The Swift solution is aimed at solving this isolation.
The MVP of the ledger is planned to go live with real-world transactions in 2026.
To put it out there, Swift has a dual strategy to navigate the rise of blockchain payments.
These developments are considered by Swift as a parallel track innovation strategy to enable fast and frictionless cross-border transactions, regardless of the type of value being exchanged and is made up of the Swift payments scheme, of which in recent report, over 50 banks around the world have signed up for, and the blockchain-based shared ledger, which is designed to enable the movement of regulated tokenized value.
The latter is the layer concerned with deposit tokens, and from where am standing, this is a clear signal on what Swift is betting on as an answer to the question of if the company will adapt or become redundant as blockchain payments take the stage on both domestic and international payments.
Does deposit tokens even need Swift?
The answer is yes.
Being tokens with crucial ties to the traditional banking system, there's a hole that needs to be filled for them to function seamlessly and truly compete with blockchain native and decentralized currencies and assets.
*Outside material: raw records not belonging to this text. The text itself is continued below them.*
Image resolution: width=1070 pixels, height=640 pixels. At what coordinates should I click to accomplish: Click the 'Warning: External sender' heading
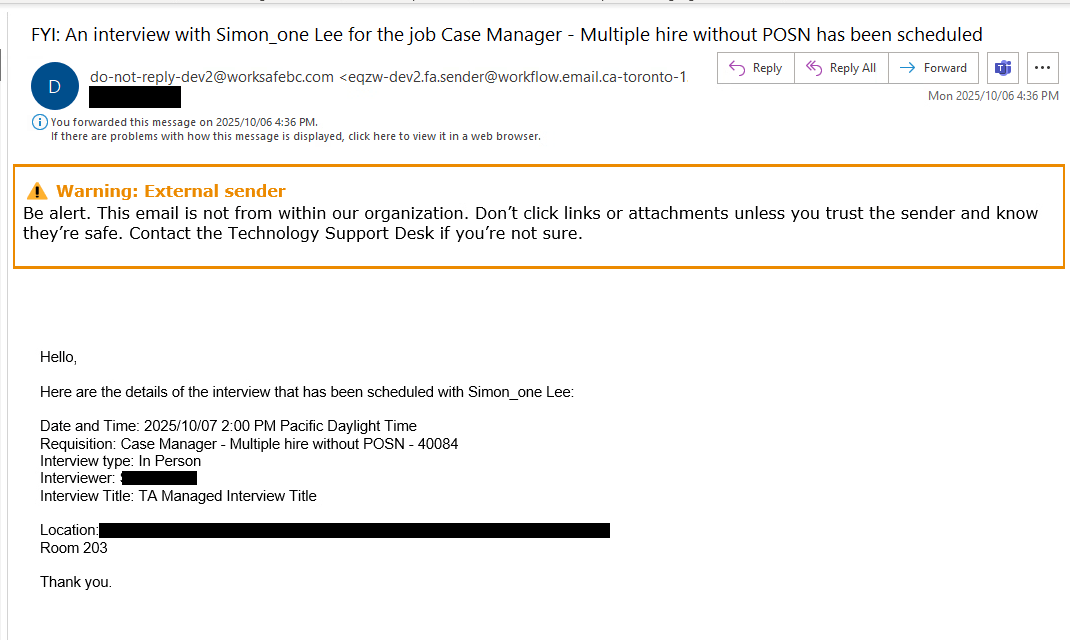171,191

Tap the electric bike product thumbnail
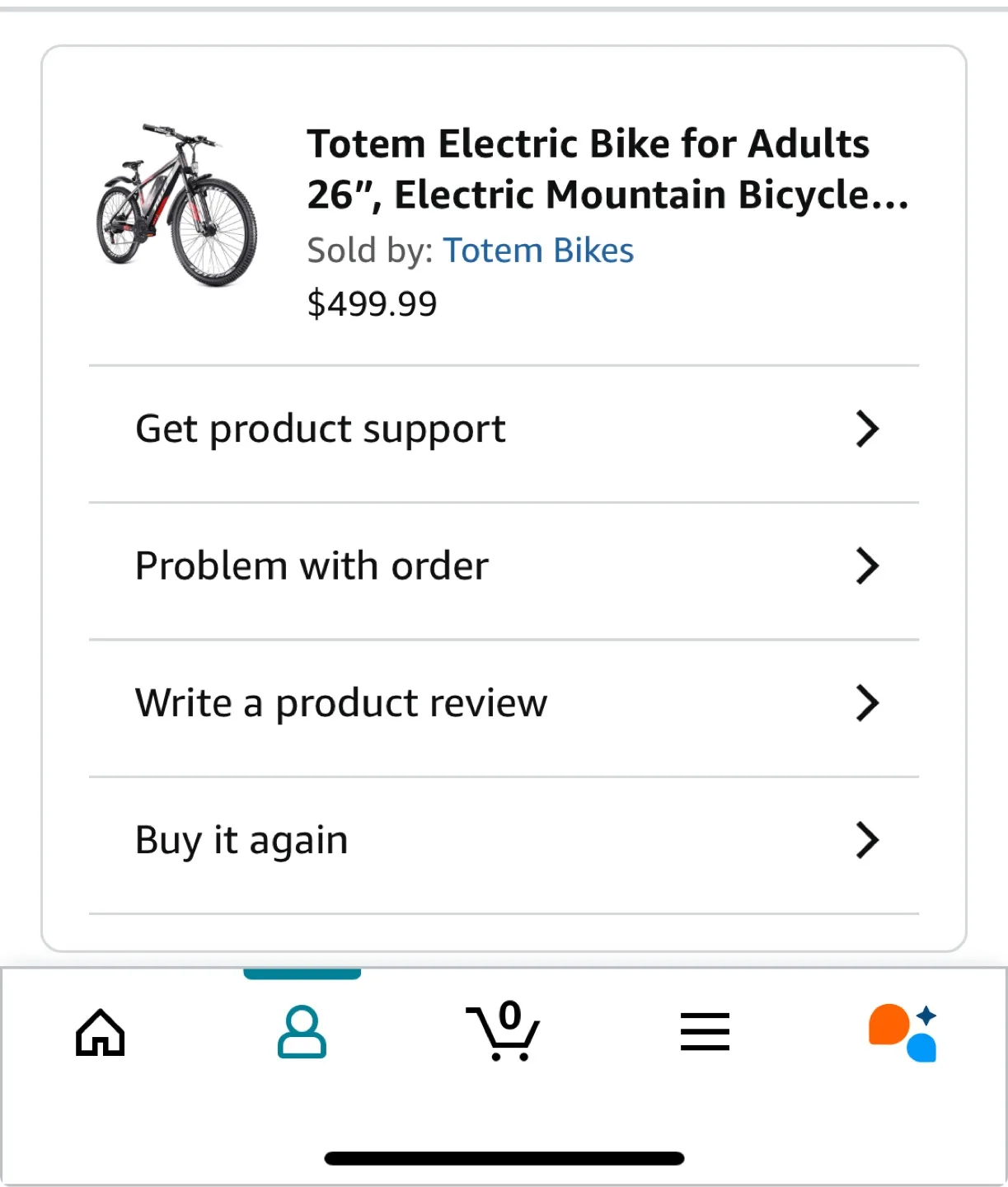click(176, 205)
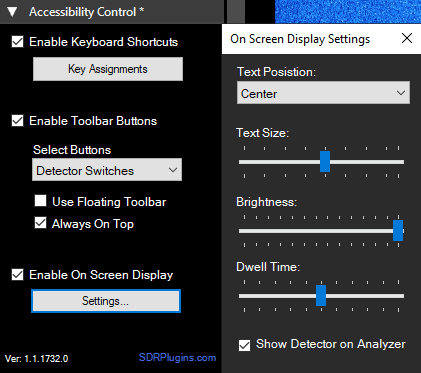
Task: Visit the SDRPlugins.com link
Action: [x=177, y=358]
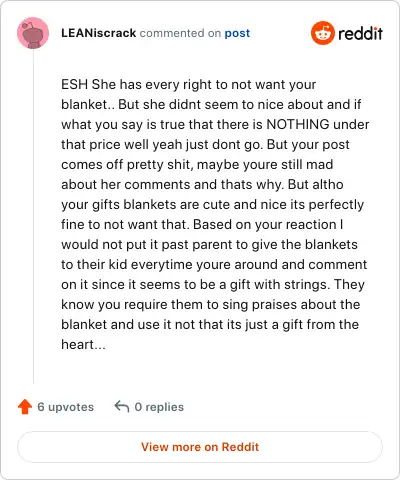Click the 'commented on' header text
The image size is (400, 480).
180,33
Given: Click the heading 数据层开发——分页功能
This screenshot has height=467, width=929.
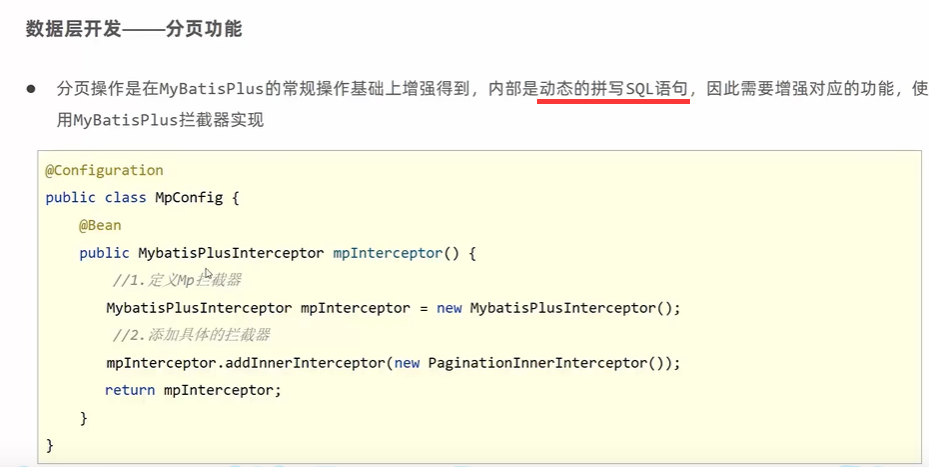Looking at the screenshot, I should (134, 29).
Swift fills that hole by being the "validation tech" for tokenized tokens.
When a payment crosses from one bank to another, the ledger does more than simply transferring a token, there's the process of recording commitments and coordinating a synchronized burn-and-mint mechanism where the sending bank's tokenized deposit is retired, and a new tokenized deposit reflecting the same value is issued to the recipient by their own bank. The Swift ledger validates and sequences these steps, providing a synchronized view of where obligations stand at all times.
Notwithstanding,
The bigger question remains
Will serving deposit tokens save Swift?
It is important that we realize that for businesses like Swift, they are only two options when it comes to how to adjust to blockchain disruption and both are high risks.
The first option is stick with the centralized systems and build hybrid rails as an adaptation strategy. In the case of Swift, this means betting against the possibility of decentralized finance winning in the long-term, effectively giving enough room for alternative companies to secure dominance of a market Swift would have served.
The second option is migrate to the decentralized world and this has immediate costs to Swift as it would be signalling to its network of over 11,500 partners that it can no longer offer the services its known for, in the environment, structures and systems that matters to them—a very unlikely situation.
This puts the company in a spot where they can only hope that where they choose to build through, wins in the long-term.
In my books, deposit tokens cannot win in the long-term, especially in the consumer market and that conclusion suggests that Swift is betting on the lower performing market of the long-term.